Toda
noite quando deito
Um pesadelo me abraça
Meu cabelo que era preto
Meu cabelo que era preto
Está da cor de fumaça
Ficou
branco após os trinta
Eu não quis gastar com tinta
O tempo pintou de graça.
O tempo pintou de graça.
Os versos do repentista João
Paraibano já mostram a verdade: pouca gente se conforma com os cabelos brancos.
Mas eu, eu amo cabelos brancos. Sejam muitos, sejam todos, seja uma mecha
saindo à raiz da testa, um discreto aglomerado nas têmporas, fios que se espalham
pelos cabelos escuros ou claros, grisalhos suaves, fios que vão aparecendo,
pouco a pouco, ou surgem num raiar do dia.
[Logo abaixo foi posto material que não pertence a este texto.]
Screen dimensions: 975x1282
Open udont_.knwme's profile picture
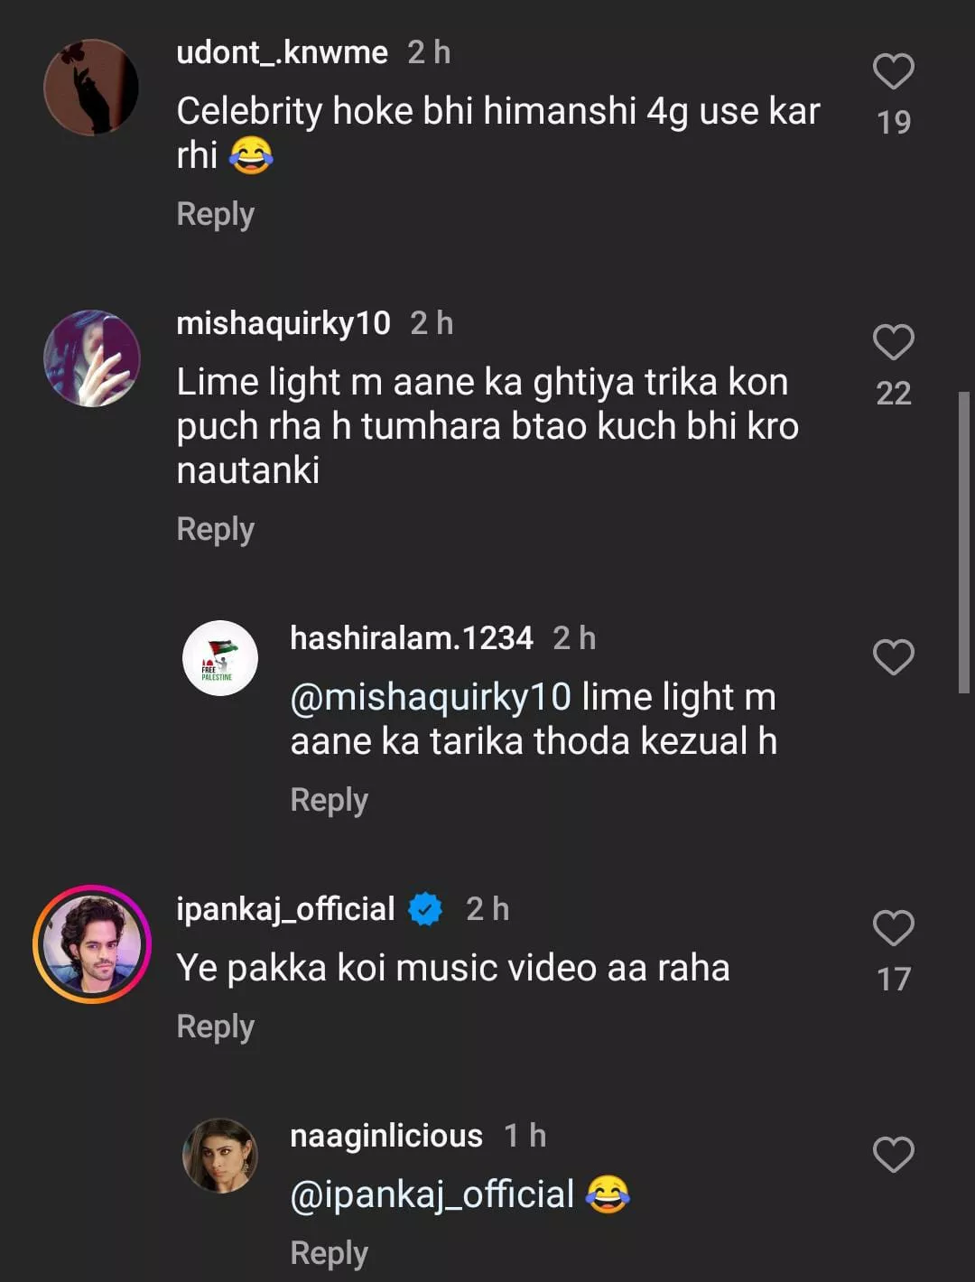[x=91, y=88]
Uns chegam antes do esperado, outros
bem tarde na vida. Mas sempre vêm.
Sei que as opiniões são
contrárias, algumas pessoas gostam, usam, tecem loas, rebelam-se contra a vaga
e inconstante leviandade de uma falsa juventude, recusam-se a se tornar
escravas da tinta e da amônia, das conversas tolas nos cabeleireiros, e não se
conformam com as horas perdidas a esperar; outros alegam que algumas profissões
– como de escritores, juízes, filósofos – requerem uma imagem de madureza, e
quanto mais velha a pessoa, mais venerável. Que o ar é de coragem, segurança,
plenitude e luz. O ar da experiência. Cabelos naturais. Saudáveis. Calmos. Mostram
a doçura de bem envelhecer. Por que irmos contra a natureza?
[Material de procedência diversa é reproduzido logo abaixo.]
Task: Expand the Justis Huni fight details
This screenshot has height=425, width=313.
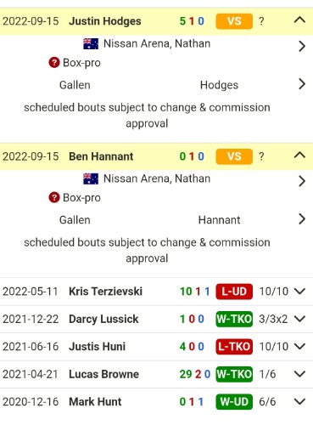Action: [x=299, y=346]
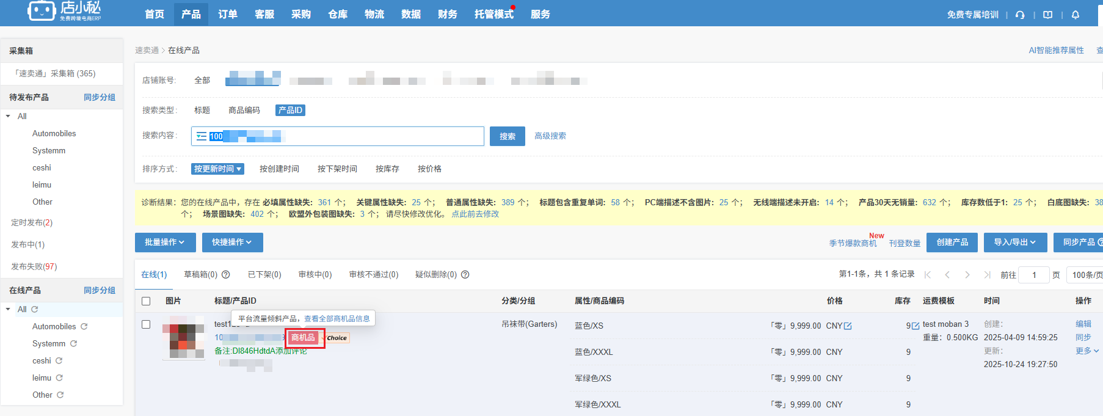The width and height of the screenshot is (1103, 416).
Task: Refresh the Automobiles online product group
Action: 84,327
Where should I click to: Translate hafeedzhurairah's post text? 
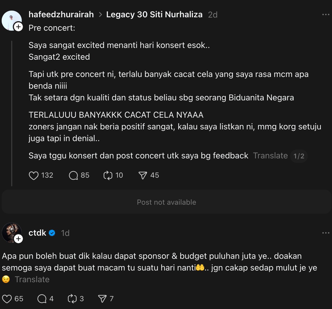pos(270,156)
Outras abominam, fazem a pregação
da jovialidade, acham que os cabelos brancos dão um aspecto abatido, frágil,
que não combinam com uma pessoa jovem, uma pele lisa se tornará indefinida, emoldurada
por cabelos enevoados. Que são intrusos, parecem uma névoa fria. Que os fios
brancos são ressecados e quebradiços. Para esses, os cabelos lavados em neve
parecem descuido. Desistência. Dizem que não devemos nos impressionar com essa
alvura, ela nada significa, pois os maus, os vis, também envelhecem. E nem
sempre as cãs mostram uma pessoa que soube aproveitar as experiências da vida.
Inventaram até um remédio que elimina os fios brancos com sessenta cápsulas.
Ainda assim, senhoras e senhores elegantes, e mesmo jovens, em cidades deste
vasto mundo, em sertões, campos, aldeias, usam a cor natural de seus cabelos, e
muitas pessoas ostentam a brancura com orgulho, sentindo-se belas.
Não é comovente reencontrar
alguém que não vemos há anos, e ali estão nas têmporas os primeiros fios
brancos, onde dormem lembranças? Poetisas nos encantam com seus versos e com
sua figura envolta por uma névoa também poética – os cabelos de Adélia Prado
cobrem sua imagem com a virtude dos lírios. Comovente ver passar um homem
comum, concentrado em seus pensamentos, os cabelos alvos brilhando ao sol. Ou
na foto uma senhora que trança suas cãs em torno da cabeça; tão forte nos
parece essa mulher.
Claros fios de prata em minha fronte
que tanto me abreviais a vida
breve,
e os dias, que me leva o tempo leve
e que eu não quis contar, mandais
que conte.
Como dizem os versos de Guilherme
de Almeida, os cabelos brancos contam histórias que não quisemos contar, ou que
nem precisamos contar. Fazem lembrar como a vida é breve, e que devemos
aproveitar cada instante. Nos avisam de que já temos uma longa história a ser
honrada. São resinas de lembranças.
Um dia vi, na rua, uma mocinha
com os cabelos quase completamente brancos. Era tão linda! Tão diferente de
tudo, tão chamativa a sua figura! Ninguém ficava sem olhá-la; uns se
espantavam, outros a admiravam com ternura. Acompanhei com os olhos o seu
passo, até que ela se foi, com sua grinalda de menina, com seu véu de noiva, um
natural véu que celebrava o casamento dela consigo mesma.